The difficulties of bringing a people-smuggling kingpin to book are
immense. Peter Roberts of the Royal United Services Institute, a
think-tank, has studied the smugglers’ methods. He says their networks
involve up to 25 layers of intermediaries and facilitators, among them
an ever-changing cast of lorry drivers, travel agents, money changers,
people with access to safe houses and fishermen, along with bribeable
officials, soldiers and police officers. In Libya they also involve
the warring militias through whose territory the migrants pass.
Identifying individuals is difficult. “You have to be on the ground,
and there are going to be a lot of dead ends,” says Mr Roberts.
In recent years almost all the migrants reaching Italy have set off
from the Libyan coast. Some, notably Bangladeshis, came to work in
Libya but decided that the risk of staying in a country that has
descended into anarchy was greater than that of crossing the
Mediterranean in a fragile boat. According to Frontex, the
others—asylum-seekers and economic migrants—arrived from east Africa
via Sudan, or from west Africa through Niger.
The transit areas include violent places where a Western investigator
would be dangerously conspicuous and where officials are often in the
pay of the smugglers. One theory about the latest operation is that
Sudanese officials might have pointed investigators to the wrong man.

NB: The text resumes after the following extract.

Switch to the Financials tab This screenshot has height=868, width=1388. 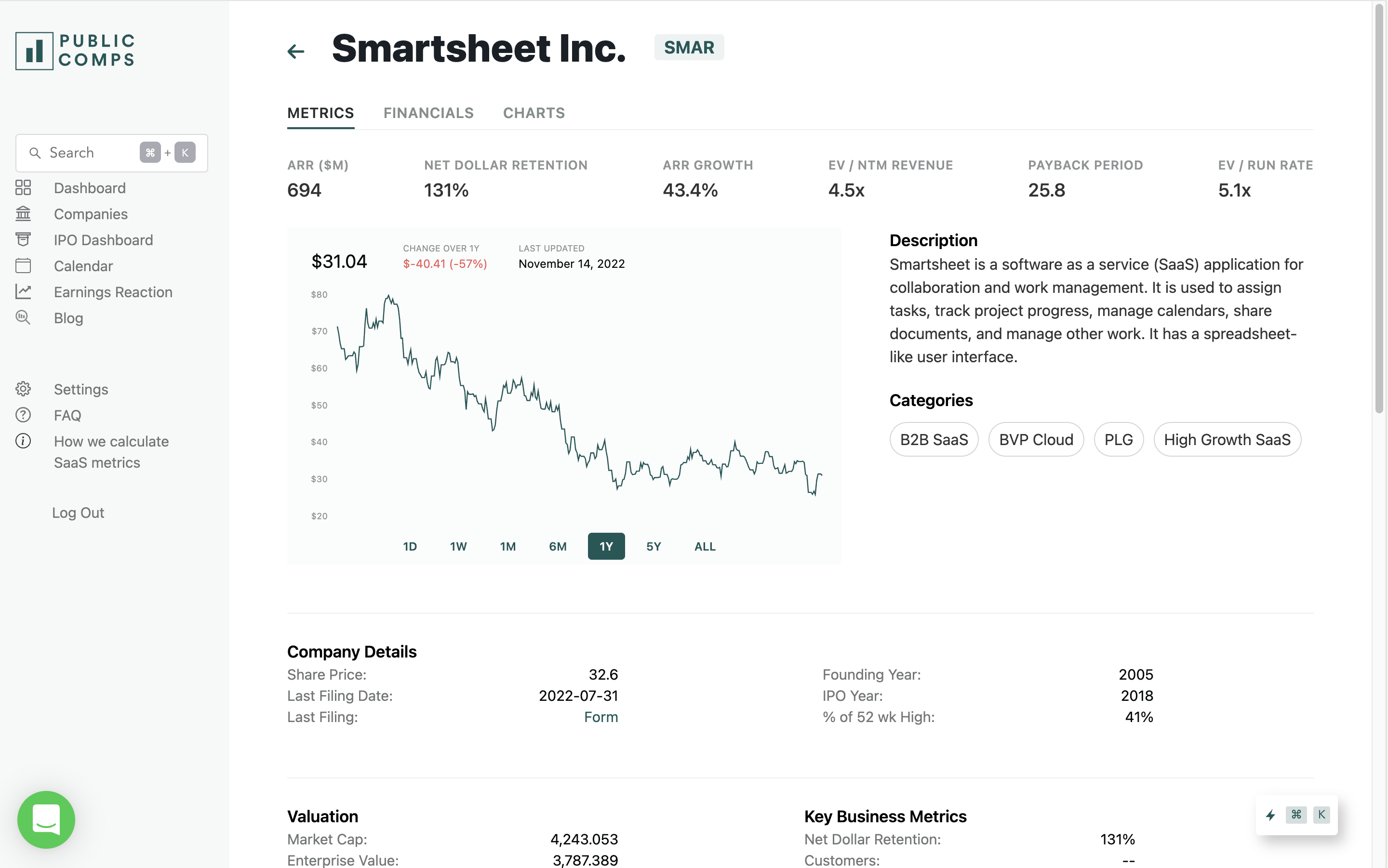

Against this background, and given that terrorism has been a higher
priority for many European police forces and intelligence agencies, it
is easy to understand why the war on migrant-smugglers has so far
yielded modest results.
The operation against Mr Mered shows that could now be changing. “For
the first time, they are using the tools they have,” says Kristina
Touzenis of the International Organisation for Migration. Chief among
these is the UN Convention against Transnational Organised Crime,
which came into force in 2003. It allows states to prosecute
activities that took place abroad, but were carried out with a view to
committing a crime on their territory. And while unauthorised
immigration is not a criminal offence in most countries, facilitating
it for gain is.
The involvement of the NCA suggests Britain has moved the
investigation of migrant smuggling up its agenda. The same may be true
of France, which is concerned about links between the trade in human
beings, terrorist funding and arms trafficking. Yet experts say much
still needs to be done. No one European agency is responsible for
fighting the people-smugglers. That might be worth changing.